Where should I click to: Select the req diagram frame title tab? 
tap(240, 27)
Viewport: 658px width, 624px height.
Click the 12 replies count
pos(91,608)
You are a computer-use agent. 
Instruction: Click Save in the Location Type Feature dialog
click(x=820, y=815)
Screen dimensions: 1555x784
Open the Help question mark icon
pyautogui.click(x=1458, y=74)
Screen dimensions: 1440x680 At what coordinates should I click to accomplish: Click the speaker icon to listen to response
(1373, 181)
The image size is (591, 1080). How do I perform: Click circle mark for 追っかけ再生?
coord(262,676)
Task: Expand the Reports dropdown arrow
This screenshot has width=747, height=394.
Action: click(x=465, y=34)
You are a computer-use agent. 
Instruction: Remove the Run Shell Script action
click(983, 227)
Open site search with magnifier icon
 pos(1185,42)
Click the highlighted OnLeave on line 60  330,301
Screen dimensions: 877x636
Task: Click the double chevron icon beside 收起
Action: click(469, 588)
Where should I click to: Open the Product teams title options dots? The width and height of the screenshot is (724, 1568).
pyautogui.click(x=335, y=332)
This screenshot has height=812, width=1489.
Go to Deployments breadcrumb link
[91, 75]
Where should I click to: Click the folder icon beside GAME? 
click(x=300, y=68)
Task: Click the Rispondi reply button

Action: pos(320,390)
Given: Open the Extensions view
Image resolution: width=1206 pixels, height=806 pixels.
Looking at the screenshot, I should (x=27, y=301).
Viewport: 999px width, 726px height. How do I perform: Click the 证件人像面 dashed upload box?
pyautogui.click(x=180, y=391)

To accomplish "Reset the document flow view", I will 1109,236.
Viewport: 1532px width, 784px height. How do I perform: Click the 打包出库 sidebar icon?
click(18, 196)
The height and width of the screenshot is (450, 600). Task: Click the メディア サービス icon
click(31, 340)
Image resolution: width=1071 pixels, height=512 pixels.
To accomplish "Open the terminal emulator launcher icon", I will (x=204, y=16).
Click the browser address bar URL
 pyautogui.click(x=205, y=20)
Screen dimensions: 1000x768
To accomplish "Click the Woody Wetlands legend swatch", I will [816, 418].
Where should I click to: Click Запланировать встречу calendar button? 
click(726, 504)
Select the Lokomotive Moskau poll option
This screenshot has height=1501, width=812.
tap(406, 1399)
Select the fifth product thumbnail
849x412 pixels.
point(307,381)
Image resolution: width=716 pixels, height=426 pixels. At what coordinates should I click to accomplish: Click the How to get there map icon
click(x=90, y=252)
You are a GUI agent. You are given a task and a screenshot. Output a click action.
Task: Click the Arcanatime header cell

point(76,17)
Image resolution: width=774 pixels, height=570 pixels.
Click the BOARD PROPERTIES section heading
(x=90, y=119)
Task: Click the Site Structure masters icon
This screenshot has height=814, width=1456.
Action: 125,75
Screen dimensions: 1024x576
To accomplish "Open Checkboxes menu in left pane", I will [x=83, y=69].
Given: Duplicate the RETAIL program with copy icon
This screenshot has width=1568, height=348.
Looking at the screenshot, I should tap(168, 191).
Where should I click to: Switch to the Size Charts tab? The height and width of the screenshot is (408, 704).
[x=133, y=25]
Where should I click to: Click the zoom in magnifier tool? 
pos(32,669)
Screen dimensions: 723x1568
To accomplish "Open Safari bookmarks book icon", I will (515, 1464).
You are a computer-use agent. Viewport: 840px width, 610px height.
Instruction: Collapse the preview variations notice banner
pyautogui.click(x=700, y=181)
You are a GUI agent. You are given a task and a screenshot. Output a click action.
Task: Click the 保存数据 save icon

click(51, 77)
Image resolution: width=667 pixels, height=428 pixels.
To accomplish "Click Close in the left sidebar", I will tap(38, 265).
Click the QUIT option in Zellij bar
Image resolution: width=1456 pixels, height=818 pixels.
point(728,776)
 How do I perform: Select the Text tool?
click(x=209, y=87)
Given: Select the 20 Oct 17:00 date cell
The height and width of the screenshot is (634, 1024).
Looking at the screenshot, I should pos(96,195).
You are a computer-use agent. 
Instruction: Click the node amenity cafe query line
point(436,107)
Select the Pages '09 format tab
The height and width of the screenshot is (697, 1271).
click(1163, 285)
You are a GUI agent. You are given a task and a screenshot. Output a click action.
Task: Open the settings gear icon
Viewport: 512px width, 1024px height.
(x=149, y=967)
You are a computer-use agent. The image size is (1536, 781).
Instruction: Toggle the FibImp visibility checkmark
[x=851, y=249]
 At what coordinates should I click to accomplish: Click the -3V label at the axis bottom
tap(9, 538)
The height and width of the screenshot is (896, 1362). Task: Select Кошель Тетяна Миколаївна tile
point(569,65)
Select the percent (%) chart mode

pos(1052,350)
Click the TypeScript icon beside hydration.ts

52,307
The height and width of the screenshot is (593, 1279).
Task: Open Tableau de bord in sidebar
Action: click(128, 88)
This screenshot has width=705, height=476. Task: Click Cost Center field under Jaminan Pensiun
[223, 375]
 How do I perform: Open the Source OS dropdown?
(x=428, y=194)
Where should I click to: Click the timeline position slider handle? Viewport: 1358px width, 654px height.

YOUR OBJECTIVE – Type out the material again, matching every line.

SOLUTION –
Where should I click to: Select the req diagram frame title tab? 
tap(240, 27)
Viewport: 658px width, 624px height.
Click the 12 replies count
pos(91,608)
You are a computer-use agent. 
Instruction: Click Save in the Location Type Feature dialog
click(x=820, y=815)
Screen dimensions: 1555x784
Open the Help question mark icon
pyautogui.click(x=1458, y=74)
Screen dimensions: 1440x680 At what coordinates should I click to accomplish: Click the speaker icon to listen to response
(1373, 181)
The image size is (591, 1080). How do I perform: Click circle mark for 追っかけ再生?
coord(262,676)
Task: Expand the Reports dropdown arrow
This screenshot has width=747, height=394.
Action: click(x=465, y=34)
You are a computer-use agent. 
Instruction: Remove the Run Shell Script action
click(983, 227)
Open site search with magnifier icon
 pos(1185,42)
Click the highlighted OnLeave on line 60  330,301
Screen dimensions: 877x636
Task: Click the double chevron icon beside 收起
Action: click(469, 588)
Where should I click to: Open the Product teams title options dots? The width and height of the screenshot is (724, 1568).
pyautogui.click(x=335, y=332)
This screenshot has height=812, width=1489.
Go to Deployments breadcrumb link
[91, 75]
Where should I click to: Click the folder icon beside GAME? 
click(x=300, y=68)
Task: Click the Rispondi reply button

Action: pos(320,390)
Given: Open the Extensions view
Image resolution: width=1206 pixels, height=806 pixels.
Looking at the screenshot, I should (x=27, y=301).
Viewport: 999px width, 726px height. How do I perform: Click the 证件人像面 dashed upload box?
pyautogui.click(x=180, y=391)

To accomplish "Reset the document flow view", I will 1109,236.
Viewport: 1532px width, 784px height. How do I perform: Click the 打包出库 sidebar icon?
click(18, 196)
The height and width of the screenshot is (450, 600). Task: Click the メディア サービス icon
click(31, 340)
Image resolution: width=1071 pixels, height=512 pixels.
To accomplish "Open the terminal emulator launcher icon", I will (x=204, y=16).
Click the browser address bar URL
 pyautogui.click(x=205, y=20)
Screen dimensions: 1000x768
To accomplish "Click the Woody Wetlands legend swatch", I will [816, 418].
Where should I click to: Click Запланировать встречу calendar button? 
click(726, 504)
Select the Lokomotive Moskau poll option
This screenshot has height=1501, width=812.
tap(406, 1399)
Select the fifth product thumbnail
849x412 pixels.
point(307,381)
Image resolution: width=716 pixels, height=426 pixels. At what coordinates should I click to accomplish: Click the How to get there map icon
click(x=90, y=252)
You are a GUI agent. You are given a task and a screenshot. Output a click action.
Task: Click the Arcanatime header cell

point(76,17)
Image resolution: width=774 pixels, height=570 pixels.
Click the BOARD PROPERTIES section heading
(x=90, y=119)
Task: Click the Site Structure masters icon
This screenshot has height=814, width=1456.
Action: 125,75
Screen dimensions: 1024x576
To accomplish "Open Checkboxes menu in left pane", I will [x=83, y=69].
Given: Duplicate the RETAIL program with copy icon
This screenshot has width=1568, height=348.
Looking at the screenshot, I should tap(168, 191).
Where should I click to: Switch to the Size Charts tab? The height and width of the screenshot is (408, 704).
[x=133, y=25]
Where should I click to: Click the zoom in magnifier tool? 
pos(32,669)
Screen dimensions: 723x1568
To accomplish "Open Safari bookmarks book icon", I will (515, 1464).
You are a computer-use agent. Viewport: 840px width, 610px height.
Instruction: Collapse the preview variations notice banner
pyautogui.click(x=700, y=181)
You are a GUI agent. You are given a task and a screenshot. Output a click action.
Task: Click the 保存数据 save icon

click(51, 77)
Image resolution: width=667 pixels, height=428 pixels.
To accomplish "Click Close in the left sidebar", I will tap(38, 265).
Click the QUIT option in Zellij bar
Image resolution: width=1456 pixels, height=818 pixels.
point(728,776)
 How do I perform: Select the Text tool?
click(x=209, y=87)
Given: Select the 20 Oct 17:00 date cell
The height and width of the screenshot is (634, 1024).
Looking at the screenshot, I should pos(96,195).
You are a computer-use agent. 
Instruction: Click the node amenity cafe query line
point(436,107)
Select the Pages '09 format tab
The height and width of the screenshot is (697, 1271).
click(1163, 285)
You are a GUI agent. You are given a task and a screenshot. Output a click action.
Task: Open the settings gear icon
Viewport: 512px width, 1024px height.
(x=149, y=967)
You are a computer-use agent. The image size is (1536, 781).
Instruction: Toggle the FibImp visibility checkmark
[x=851, y=249]
 At what coordinates should I click to accomplish: Click the -3V label at the axis bottom
tap(9, 538)
The height and width of the screenshot is (896, 1362). Task: Select Кошель Тетяна Миколаївна tile
point(569,65)
Select the percent (%) chart mode

pos(1052,350)
Click the TypeScript icon beside hydration.ts

52,307
The height and width of the screenshot is (593, 1279).
Task: Open Tableau de bord in sidebar
Action: click(128, 88)
This screenshot has width=705, height=476. Task: Click Cost Center field under Jaminan Pensiun
[223, 375]
 How do I perform: Open the Source OS dropdown?
(x=428, y=194)
Where should I click to: Click the timeline position slider handle? Viewport: 1358px width, 654px height.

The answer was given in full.